Le volet infrastructure n’est pas négligé : plus de 25 000 ha de bas-fonds aménagés ou réhabilités, dont 15 000 ha en aménagement sommaire, et près de 185 forages à gros débit ont été réalisés pour garantir l’accès à l’eau et renforcer l’irrigation.

Sur le plan institutionnel, le gouvernement a annoncé plusieurs réformes majeures pour structurer les filières et moderniser les modes de production et de transformation. La création du Conseil burkinabè des filières agropastorales et halieutiques (CBF), de l’Agence Faso Abattoir (AFA), la restructuration de la Société nationale de gestion du stock de sécurité alimentaire (SONAGESS), la mise en place du Fonds de souveraineté alimentaire « Fonds Dumu Ka Fa » et de la Société burkinabè d’intrants et matériels agro-pastoraux (SOBIMAP) font partie des mesures annoncées.

Cependant, comme tout plan ambitieux, plusieurs défis doivent être relevés. Le démarrage tardif de la campagne dans certaines zones a été signalé, ce qui pourrait réduire l’effet des mesures si la pluviométrie ou les conditions climatiques ne suivent pas. Par ailleurs, l’absorption des intrants, l’entretien des équipements, et la transformation locale restent des maillons faibles qu’il faudra suivre de près.

Reconnaître ces risques ne diminue pas l’importance de l’effort : c’est un signal clair que le Burkina Faso entend passer d’une logique de simple production à une logique de « système agropastoral complet », intégrant mécanisation, irrigation, élevage, transformation et stockage.

Pourquoi est-ce important ?

Pour l’Afrique de l’Ouest, l’initiative burkinabè présente trois grands enjeux. D’abord, elle met en lumière la montée en puissance de politiques orientées vers la souveraineté alimentaire, dans une région souvent dépendante des importations alimentaires et fragile face aux chocs climatiques et sécuritaires. Le fait que des États mobilisent des sommes de l’ordre de >100 milliards FCFA pour le rural témoigne d’un renouveau stratégique.

Ensuite, l’investissement massif dans les intrants, l’irrigation et l’élevage traduit la volonté de diversifier l’économie rurale, d’accroître la productivité, de réduire les pertes post-récolte et d’intégrer davantage de valeur ajoutée locale.
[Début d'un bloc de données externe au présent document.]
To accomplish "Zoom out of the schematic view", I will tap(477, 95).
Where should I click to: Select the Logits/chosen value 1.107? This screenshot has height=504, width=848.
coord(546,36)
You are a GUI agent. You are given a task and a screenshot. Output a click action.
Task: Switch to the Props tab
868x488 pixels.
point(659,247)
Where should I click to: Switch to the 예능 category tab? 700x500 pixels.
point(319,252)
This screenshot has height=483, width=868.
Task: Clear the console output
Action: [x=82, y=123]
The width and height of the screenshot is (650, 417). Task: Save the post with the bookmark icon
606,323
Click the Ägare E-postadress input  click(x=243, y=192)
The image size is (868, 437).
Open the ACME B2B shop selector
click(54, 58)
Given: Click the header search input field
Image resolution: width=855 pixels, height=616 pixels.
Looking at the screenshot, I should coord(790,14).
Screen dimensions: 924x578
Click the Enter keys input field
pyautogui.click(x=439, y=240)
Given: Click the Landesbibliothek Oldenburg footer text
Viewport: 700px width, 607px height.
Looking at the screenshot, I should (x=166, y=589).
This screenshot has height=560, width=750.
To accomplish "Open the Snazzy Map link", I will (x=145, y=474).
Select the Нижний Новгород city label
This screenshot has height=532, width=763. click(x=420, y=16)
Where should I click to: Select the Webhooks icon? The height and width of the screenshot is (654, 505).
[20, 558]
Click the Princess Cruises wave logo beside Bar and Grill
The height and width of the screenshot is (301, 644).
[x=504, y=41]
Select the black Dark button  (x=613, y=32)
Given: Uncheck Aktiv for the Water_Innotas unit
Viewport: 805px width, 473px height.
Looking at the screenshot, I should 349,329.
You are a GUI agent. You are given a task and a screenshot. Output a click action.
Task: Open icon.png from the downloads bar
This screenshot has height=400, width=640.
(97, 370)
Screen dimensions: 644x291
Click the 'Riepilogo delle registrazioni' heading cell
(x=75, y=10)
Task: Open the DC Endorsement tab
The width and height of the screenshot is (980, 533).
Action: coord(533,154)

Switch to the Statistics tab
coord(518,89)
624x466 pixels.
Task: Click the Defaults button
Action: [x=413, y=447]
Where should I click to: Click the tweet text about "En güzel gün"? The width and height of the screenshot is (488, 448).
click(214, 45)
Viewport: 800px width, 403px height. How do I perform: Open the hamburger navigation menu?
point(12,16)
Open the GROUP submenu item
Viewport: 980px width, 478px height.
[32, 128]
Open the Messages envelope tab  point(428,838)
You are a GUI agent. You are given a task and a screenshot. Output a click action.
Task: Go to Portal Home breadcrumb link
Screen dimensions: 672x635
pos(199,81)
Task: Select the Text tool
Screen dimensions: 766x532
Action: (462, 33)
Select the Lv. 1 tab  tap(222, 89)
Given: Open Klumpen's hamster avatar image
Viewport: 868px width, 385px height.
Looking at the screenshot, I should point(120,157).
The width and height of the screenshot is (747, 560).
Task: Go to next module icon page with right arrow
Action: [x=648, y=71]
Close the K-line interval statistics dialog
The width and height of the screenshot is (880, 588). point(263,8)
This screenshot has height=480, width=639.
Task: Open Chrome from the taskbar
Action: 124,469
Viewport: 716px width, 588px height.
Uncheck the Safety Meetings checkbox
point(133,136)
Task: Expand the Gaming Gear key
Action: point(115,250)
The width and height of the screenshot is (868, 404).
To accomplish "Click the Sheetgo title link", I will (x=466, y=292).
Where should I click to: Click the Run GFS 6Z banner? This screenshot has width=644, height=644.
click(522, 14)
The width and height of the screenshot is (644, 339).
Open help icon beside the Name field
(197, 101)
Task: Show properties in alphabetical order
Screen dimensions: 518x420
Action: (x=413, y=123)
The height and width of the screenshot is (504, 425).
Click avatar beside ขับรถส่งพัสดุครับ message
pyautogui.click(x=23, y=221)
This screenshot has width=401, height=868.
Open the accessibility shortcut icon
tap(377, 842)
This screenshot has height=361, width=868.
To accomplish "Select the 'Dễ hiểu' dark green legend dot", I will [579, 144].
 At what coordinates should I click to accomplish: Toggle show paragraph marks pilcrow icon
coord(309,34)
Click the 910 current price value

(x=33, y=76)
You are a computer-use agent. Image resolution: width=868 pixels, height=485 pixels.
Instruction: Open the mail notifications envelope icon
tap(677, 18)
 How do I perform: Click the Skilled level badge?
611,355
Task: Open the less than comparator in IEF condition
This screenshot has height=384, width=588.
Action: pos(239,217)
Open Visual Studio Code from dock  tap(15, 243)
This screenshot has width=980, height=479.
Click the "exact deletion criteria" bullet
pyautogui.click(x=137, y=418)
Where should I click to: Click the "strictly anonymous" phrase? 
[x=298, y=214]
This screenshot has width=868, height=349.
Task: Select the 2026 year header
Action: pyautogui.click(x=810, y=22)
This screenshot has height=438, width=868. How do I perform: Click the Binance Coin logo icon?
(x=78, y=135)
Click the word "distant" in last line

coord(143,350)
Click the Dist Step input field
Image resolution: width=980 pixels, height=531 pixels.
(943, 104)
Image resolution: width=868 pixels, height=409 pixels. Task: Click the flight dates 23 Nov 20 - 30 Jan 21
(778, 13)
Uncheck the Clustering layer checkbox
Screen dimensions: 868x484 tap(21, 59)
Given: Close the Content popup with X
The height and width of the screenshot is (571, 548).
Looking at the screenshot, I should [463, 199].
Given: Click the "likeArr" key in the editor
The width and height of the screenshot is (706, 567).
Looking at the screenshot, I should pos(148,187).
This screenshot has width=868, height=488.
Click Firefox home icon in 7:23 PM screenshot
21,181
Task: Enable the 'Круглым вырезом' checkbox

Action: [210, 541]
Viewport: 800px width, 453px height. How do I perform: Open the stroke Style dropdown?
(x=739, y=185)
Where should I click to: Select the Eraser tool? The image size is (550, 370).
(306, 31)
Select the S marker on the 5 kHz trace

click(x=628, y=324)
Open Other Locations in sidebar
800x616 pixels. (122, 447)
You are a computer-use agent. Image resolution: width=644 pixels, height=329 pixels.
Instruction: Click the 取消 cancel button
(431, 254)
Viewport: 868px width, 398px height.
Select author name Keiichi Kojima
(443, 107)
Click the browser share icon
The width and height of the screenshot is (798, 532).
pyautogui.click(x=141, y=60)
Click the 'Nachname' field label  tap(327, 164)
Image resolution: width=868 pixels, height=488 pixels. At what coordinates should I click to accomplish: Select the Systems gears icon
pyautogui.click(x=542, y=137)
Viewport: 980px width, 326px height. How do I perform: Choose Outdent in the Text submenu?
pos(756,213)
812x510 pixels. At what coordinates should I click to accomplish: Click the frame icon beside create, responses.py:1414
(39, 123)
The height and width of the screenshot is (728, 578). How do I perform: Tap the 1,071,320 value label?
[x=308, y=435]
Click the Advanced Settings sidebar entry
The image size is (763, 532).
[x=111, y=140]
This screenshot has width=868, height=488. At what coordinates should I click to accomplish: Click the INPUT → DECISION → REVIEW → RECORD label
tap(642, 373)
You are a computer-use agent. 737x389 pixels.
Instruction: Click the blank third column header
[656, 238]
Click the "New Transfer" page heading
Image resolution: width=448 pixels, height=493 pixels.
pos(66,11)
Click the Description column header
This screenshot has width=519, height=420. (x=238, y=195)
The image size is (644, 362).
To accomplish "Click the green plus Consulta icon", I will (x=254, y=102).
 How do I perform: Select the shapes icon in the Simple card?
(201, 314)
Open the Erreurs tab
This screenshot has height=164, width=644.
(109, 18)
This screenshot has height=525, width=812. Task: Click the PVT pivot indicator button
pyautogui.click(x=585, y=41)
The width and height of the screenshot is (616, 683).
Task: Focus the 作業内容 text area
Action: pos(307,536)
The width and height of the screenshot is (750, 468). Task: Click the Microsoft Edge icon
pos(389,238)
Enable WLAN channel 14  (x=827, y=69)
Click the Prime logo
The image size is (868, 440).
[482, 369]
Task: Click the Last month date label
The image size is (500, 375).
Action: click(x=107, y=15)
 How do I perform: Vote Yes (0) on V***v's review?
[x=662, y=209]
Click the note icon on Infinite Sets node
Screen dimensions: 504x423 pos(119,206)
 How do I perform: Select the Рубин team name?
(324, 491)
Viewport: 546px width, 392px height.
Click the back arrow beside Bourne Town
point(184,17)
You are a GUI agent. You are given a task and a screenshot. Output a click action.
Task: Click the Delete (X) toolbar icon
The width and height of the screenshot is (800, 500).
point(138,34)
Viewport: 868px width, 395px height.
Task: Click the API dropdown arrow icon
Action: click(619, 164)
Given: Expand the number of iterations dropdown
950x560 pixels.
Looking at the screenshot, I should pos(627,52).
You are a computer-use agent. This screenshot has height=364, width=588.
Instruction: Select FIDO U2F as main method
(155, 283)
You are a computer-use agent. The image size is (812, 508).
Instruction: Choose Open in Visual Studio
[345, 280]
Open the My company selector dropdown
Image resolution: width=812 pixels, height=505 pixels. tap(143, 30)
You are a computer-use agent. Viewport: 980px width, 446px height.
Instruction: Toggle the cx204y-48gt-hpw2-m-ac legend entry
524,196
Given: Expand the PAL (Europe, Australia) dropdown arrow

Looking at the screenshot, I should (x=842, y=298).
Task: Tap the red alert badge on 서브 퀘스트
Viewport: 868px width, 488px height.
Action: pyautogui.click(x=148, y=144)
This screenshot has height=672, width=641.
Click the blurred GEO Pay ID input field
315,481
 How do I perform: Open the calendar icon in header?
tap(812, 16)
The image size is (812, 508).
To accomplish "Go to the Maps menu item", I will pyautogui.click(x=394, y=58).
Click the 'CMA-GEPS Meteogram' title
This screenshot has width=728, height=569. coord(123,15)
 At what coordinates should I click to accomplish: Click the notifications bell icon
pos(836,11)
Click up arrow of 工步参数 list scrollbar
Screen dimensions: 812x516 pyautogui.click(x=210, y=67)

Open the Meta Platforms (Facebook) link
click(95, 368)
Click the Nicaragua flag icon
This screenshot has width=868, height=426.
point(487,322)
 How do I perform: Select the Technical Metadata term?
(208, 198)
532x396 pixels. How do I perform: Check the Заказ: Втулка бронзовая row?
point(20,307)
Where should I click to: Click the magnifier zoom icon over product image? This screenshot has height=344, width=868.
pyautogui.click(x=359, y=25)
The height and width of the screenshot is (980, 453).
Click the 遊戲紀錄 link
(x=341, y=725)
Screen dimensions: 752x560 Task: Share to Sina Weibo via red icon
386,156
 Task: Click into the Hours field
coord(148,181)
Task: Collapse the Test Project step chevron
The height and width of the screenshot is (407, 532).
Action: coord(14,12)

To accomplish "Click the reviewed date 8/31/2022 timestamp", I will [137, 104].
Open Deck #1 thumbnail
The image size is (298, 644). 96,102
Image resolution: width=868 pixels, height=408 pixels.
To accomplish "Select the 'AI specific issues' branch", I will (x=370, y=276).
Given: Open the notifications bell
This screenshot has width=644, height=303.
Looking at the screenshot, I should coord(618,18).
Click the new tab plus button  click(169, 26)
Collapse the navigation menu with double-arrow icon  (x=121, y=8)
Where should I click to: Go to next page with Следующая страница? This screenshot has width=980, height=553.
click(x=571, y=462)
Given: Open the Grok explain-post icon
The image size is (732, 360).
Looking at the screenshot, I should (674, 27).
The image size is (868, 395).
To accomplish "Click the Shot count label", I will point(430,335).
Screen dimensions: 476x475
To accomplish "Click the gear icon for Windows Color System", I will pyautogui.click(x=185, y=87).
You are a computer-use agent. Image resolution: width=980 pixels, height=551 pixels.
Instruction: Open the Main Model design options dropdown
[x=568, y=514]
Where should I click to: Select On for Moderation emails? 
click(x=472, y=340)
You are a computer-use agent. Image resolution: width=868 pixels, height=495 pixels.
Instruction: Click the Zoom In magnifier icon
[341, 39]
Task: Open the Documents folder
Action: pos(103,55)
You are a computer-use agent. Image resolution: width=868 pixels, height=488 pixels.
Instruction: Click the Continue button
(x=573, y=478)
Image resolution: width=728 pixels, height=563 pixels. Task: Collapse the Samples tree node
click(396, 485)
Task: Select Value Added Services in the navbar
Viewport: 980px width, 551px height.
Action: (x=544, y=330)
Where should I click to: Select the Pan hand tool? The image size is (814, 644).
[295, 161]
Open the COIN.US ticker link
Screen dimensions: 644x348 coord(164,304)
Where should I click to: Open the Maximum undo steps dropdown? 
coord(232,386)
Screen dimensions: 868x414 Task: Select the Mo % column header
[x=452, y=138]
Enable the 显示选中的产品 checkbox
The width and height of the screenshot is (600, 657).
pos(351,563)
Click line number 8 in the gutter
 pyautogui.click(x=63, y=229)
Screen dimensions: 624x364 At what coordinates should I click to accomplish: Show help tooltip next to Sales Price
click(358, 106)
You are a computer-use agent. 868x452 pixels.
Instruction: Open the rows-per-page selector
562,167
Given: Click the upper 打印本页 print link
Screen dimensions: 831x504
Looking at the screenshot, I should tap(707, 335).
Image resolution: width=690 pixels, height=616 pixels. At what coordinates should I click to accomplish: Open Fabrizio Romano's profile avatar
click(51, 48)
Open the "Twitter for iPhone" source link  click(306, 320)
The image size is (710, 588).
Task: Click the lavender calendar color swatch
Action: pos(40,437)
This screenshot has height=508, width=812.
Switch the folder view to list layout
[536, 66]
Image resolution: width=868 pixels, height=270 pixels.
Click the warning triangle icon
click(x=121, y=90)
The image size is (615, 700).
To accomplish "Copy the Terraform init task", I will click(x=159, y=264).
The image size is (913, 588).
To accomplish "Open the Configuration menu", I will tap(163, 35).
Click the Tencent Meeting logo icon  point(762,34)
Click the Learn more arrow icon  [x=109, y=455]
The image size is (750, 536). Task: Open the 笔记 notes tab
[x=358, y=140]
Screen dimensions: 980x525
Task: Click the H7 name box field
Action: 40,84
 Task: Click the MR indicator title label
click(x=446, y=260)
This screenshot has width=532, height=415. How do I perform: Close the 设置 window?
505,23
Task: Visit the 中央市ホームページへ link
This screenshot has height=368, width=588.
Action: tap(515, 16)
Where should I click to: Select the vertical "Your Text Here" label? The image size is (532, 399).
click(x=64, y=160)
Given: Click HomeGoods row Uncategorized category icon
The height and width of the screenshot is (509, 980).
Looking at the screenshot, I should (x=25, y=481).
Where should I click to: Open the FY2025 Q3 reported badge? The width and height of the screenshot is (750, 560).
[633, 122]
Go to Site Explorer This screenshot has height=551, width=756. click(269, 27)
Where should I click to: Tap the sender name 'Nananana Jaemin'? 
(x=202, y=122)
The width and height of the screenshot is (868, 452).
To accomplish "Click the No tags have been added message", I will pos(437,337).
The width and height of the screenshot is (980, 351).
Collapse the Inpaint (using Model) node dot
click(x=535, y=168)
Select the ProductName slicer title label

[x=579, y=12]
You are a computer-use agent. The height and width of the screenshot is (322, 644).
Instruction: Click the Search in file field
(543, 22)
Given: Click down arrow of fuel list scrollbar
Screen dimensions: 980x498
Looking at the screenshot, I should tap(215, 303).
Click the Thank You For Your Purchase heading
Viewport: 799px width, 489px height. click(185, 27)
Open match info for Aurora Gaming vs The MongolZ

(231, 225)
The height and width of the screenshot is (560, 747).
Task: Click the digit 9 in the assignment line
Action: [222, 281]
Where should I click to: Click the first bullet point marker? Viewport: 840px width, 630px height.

Pour les pays voisins de l’UEMOA ou de la CEDEAO, il s’agit d’un modèle à suivre ou au minimum à prendre en compte : l’intégration régionale des chaînes de valeur pourrait bénéficier de telles politiques.

Enfin, sur le plan économique et social, ce dispositif peut contribuer à créer des milliers d’emplois en zones rurales, à renforcer les revenus des producteurs, à réduire la pauvreté rurale et à stabiliser les territoires. Dans un contexte où les crises sécuritaires, sanitaires et climatiques s’accumulent, la transformation structurelle du monde rural devient un pilier de développement et de résilience pour toute la sous-région.

En somme, le Burkina Faso ne mène pas seulement une campagne agricole : il engage un changement de paradigme où le rural devient un moteur et non plus un secteur résiduel. Cette vision mérite d’être observée de près, évaluée et peut-être reproduite ailleurs en Afrique de l’Ouest.